For a student project that will be useful to your company, examine claim frequency or severity, policyholder retention rates, and similar ratemaking data. Some insurers fit claim severity to an exponential curve and apply the fitted trend rate to each year’s claim severity. This is the simple (non-stochastic) autoregressive trend model discussed in the early modules of the time series course.
Your student project may examine ARIMA and structural models that improve the forecasts. Use your company’s current method as the base case, and compare in-sample and out-of-sample goodness-of-fit tests with your ARIMA and structural models.
For your ARIMA model, form a stationary process from your claim severity or frequency data.
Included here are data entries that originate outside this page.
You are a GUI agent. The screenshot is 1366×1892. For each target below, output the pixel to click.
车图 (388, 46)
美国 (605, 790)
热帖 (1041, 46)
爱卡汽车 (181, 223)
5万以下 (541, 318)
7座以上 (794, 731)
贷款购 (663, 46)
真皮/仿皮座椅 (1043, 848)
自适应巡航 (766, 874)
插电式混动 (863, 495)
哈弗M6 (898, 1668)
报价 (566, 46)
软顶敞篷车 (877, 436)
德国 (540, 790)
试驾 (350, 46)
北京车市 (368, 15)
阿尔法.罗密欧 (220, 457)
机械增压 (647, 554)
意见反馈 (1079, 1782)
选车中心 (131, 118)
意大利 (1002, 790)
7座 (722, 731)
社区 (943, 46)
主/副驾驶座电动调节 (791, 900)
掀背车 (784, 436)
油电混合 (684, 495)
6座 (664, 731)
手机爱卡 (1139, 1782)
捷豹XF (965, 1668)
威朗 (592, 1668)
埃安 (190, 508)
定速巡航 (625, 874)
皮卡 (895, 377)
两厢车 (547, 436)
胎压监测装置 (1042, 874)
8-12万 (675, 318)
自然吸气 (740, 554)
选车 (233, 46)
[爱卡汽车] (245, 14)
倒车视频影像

For claim severity, take logarithms and first differences. For the student project, examine the graph of the data and the correlogram, and explain why logarithms and first differences are needed.
If you have quarterly data, you can use quarterly claim frequency and severity figures. Claim frequency and severity are often seasonal. You can de-seasonalize the data or you can use an AR(4) term. Examine the effects of the alternative methods and select the one that seems best.
Examine several models, such as ARIMA(1,1,0), ARIMA(2,1,0), ARIMA(0,1,1), and ARIMA(1,1,1). Use the in-sample goodness-of-fit tests to pick the optimal ARIMA process. If two models seem equally good, use out-of-sample tests to choose between them. Often a more complex model has a better in-sample fit, but a simpler model has better out-of-sample forecasts.
Set up an out-of-sample test between your ARIMA model and your company’s current ratemaking method. Make predictions for the next four quarters from each model, show them to your manager, and see which model forecasts better over the next year. It is likely – but not certain – that your model will do better.
In many cases (including claim frequency and severity projections), the ARIMA processes are better applied to the residuals. For a structural model, determine the optimal inflation index to use for claim severity and the optimal macroeconomic variables to use for claim frequency. You can find papers by Masterson published in the Proceedings of the CAS, and some recent papers using ARIMA processes published in the CAS Forum, that address these topics.
Develop a structural model, using inflation forecasts published by consulting firms. If you don’t have access to these forecasts, use your own forecasts of inflation by ARIMA modeling on the inflation indices. Regress your claim severity time series on the inflation index and apply an ARIMA process to the residuals.
Set up an out-of-sample test for the next four quarters. If your model does better than the company’s current procedures, you will get immediate credit (and perhaps a raise). If your model does not do better, you lose nothing. You will have received VEE credit and you learned much about claim frequency and severity.
Don’t wait four quarters to write up your student project. Send in your student project when you complete the modeling. A year later, you can write back to NEAS reporting the results of the comparison between your model and the company’s current procedures.
Take heed: New actuaries sometimes get carried away by sophisticated techniques. Claim frequency is hard to forecast, and a model with a good in-sample fit may still forecast poorly. Say that you are offering an alternative model; don’t be sure it is superior until you test it thoroughly.